# START OF Provided passage
Ian HendryWeCanDo.BIZ is an online network which helps SMEs find sales leads and business referrals, and it also offers a sales lead service for Twitter.

I’ve been talking to CEO Ian Hendry about the company, the potential of Twitter for finding leads, and the effects of social media on Customer Relationship Management (CRM).

Tell me about Wecando.biz, what is your business model? 

The site helps businesses engage with potential new customers. We use social networking methods to broker introductions between people with a need and those who offer a solution; and provide Social CRM tools to help progress those new relationships into customers.

Most of our site services are free, but we have premium level membership for those who want to more effectively profile and market to their network of contacts.

What is your target audience?

Typically senior staff in SME businesses, of which we have over 13,000 registered on the site.

How does your Twitter Sales Leads service work?

Our users tell us the Biz Needs lead matching tool on our website is invaluable in helping find new customers. But you can never have enough sales leads of course, so we now trawl the 27 million ‘tweets’ every day to find Twitter users posting a specific need which matches your business offering.

This is not just keyword searching, as we only return tweets that show a stated need or asking for a business to be recommended — real people with real needs which we put our users in touch with.

We provide the details behind the user and you can even reply from the page. The most promising leads can be saved into the integrated Social CRM system with a single click.

How effective is Twitter for generating sales leads?

Very. With Google you pay money to be at the top of listings on keywords. This gets you clicks. But you can’t bank clicks and probably only 2% of the people who make it to your website then fill out an enquiry form to tell you who they are and what they need. 

With the social web and sites like Twitter, users are tweeting details of what they need and asking for recommendations of businesses all day long; using the power of crowd sourcing; getting considered responses with recommendations attached that are impossible to mine from Google. 

Find and respond to these requests and you’re in immediate dialogue with the customer AND engaged in the sales cycle. Remember, that person has invited a response so they’ll welcome contact. 

Companies spend a fortune on Google advertising and yet many requests for contact on Twitter go unanswered. Our Twitter Sales Leads tool makes these opportunities easier to find and respond to.

You mentioned that Facebook won’t work for all businesses. Which kinds of business are doing well on Facebook? Why?

It works well for consumer brands but not for B2B. Most people sign up to Facebook to share and communicate with friends and family; they don’t use Facebook with a suit on. 

Many are reluctant to confirm work “friends” other than colleagues, because they don’t want to have to worry about what they post or what’s posted about them. You may well get them following your fan page if you have a brand like Audi, Apple or even McDonald’s, brands people are happy to be associated with.  But they’re unlikely to start high fiving their accountant or sporting a badge for their telecoms provider.
# END OF Provided passage
# START OF Recorded information
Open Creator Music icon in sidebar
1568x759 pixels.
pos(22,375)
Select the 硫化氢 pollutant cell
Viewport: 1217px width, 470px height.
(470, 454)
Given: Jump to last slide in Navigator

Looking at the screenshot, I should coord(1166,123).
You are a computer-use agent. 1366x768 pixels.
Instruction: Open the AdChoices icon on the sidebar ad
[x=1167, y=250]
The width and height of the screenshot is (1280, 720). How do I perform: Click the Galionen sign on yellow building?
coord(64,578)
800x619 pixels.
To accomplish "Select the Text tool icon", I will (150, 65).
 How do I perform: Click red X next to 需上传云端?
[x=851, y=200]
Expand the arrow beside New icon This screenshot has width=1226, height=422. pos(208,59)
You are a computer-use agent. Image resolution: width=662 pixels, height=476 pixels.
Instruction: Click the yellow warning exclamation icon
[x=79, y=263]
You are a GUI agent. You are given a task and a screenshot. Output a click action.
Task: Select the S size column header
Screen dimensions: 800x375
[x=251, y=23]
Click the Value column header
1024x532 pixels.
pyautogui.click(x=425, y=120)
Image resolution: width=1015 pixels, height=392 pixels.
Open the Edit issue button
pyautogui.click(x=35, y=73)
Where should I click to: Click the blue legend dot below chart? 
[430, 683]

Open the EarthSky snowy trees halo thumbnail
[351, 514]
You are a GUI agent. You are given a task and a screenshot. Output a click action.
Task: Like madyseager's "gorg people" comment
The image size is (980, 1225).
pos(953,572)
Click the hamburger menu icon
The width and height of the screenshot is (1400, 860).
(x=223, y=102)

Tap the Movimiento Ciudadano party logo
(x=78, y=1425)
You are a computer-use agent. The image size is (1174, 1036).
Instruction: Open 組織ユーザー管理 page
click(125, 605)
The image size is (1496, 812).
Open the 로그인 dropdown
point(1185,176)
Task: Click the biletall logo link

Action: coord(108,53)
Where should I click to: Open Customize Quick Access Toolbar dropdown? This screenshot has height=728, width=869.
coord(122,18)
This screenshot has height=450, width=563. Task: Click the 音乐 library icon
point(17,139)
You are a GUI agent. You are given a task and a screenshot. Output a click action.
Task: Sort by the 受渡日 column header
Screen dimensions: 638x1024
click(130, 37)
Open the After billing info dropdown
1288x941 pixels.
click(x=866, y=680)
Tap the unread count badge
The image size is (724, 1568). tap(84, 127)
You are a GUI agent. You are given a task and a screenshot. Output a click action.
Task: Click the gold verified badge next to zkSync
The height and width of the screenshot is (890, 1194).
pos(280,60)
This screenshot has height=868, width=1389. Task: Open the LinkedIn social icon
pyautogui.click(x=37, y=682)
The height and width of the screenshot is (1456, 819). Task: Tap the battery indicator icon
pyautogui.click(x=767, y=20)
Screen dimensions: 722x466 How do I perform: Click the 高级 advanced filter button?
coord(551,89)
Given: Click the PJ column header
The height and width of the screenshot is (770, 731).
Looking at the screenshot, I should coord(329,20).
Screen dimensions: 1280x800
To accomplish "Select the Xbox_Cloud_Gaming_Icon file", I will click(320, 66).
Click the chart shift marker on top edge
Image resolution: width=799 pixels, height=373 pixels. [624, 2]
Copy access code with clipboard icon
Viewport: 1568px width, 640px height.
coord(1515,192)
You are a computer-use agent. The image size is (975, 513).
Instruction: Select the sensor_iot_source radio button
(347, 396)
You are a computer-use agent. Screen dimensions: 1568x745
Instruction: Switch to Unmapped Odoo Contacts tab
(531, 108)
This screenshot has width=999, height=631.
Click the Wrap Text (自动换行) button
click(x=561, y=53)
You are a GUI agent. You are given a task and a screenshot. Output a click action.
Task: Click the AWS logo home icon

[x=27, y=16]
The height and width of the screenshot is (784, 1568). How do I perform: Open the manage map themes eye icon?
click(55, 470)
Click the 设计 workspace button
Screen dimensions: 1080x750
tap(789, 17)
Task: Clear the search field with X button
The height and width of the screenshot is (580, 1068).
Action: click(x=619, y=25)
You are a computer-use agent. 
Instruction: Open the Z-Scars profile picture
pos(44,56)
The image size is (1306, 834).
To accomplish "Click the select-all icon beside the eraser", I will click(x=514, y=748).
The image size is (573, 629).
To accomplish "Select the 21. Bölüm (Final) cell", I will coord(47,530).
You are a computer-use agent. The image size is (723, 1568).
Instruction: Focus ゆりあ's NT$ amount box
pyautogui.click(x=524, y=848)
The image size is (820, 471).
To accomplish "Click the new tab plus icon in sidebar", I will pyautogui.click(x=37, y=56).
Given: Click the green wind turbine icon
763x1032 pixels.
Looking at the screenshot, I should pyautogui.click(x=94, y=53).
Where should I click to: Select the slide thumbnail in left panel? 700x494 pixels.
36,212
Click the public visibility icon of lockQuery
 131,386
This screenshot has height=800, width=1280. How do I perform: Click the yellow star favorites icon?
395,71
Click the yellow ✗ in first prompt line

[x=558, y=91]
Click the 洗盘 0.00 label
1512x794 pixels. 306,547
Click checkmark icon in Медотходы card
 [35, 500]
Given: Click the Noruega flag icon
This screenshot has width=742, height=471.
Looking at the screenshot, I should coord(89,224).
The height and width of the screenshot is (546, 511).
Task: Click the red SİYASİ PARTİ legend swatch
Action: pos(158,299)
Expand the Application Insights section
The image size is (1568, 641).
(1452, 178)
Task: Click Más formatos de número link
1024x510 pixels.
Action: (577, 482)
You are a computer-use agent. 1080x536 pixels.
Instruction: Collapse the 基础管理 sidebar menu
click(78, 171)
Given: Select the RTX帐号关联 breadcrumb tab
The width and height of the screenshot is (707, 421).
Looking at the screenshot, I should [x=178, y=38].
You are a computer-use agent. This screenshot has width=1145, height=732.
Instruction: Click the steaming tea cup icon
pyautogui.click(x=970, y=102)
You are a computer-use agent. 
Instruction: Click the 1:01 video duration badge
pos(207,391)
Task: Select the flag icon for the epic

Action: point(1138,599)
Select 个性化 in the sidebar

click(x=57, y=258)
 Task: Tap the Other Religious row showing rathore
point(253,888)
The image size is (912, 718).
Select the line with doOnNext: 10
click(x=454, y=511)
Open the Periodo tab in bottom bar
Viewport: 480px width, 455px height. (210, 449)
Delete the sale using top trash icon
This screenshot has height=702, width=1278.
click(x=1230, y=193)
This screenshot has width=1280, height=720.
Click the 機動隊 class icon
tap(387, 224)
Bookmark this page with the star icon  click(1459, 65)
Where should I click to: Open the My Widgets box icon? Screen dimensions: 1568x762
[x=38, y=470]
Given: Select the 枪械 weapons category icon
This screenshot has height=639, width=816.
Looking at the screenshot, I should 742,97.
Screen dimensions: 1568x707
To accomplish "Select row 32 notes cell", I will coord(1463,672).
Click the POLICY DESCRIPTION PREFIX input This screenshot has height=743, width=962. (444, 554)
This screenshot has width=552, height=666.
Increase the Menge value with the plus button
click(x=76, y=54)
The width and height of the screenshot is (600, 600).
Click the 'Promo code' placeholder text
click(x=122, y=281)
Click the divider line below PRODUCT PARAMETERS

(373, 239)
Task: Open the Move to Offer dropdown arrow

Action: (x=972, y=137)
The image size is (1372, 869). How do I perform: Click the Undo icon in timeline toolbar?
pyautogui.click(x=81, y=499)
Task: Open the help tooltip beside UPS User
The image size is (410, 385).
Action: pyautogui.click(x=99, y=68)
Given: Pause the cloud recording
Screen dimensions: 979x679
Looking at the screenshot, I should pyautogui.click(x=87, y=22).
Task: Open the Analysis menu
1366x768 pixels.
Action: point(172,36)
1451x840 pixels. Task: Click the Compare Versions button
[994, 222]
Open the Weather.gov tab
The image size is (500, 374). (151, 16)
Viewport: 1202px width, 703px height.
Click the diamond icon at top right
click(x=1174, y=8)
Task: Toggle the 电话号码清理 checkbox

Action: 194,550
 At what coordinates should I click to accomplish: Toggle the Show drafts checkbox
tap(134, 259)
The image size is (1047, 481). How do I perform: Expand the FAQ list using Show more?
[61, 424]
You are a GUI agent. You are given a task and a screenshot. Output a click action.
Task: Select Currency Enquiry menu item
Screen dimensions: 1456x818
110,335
# END OF Recorded information
Transcribe the interview above from "Our users tell" up to and including "a single click.".

> **Task response**:
Our users tell us the Biz Needs lead matching tool on our website is invaluable in helping find new customers. But you can never have enough sales leads of course, so we now trawl the 27 million ‘tweets’ every day to find Twitter users posting a specific need which matches your business offering.

This is not just keyword searching, as we only return tweets that show a stated need or asking for a business to be recommended — real people with real needs which we put our users in touch with.

We provide the details behind the user and you can even reply from the page. The most promising leads can be saved into the integrated Social CRM system with a single click.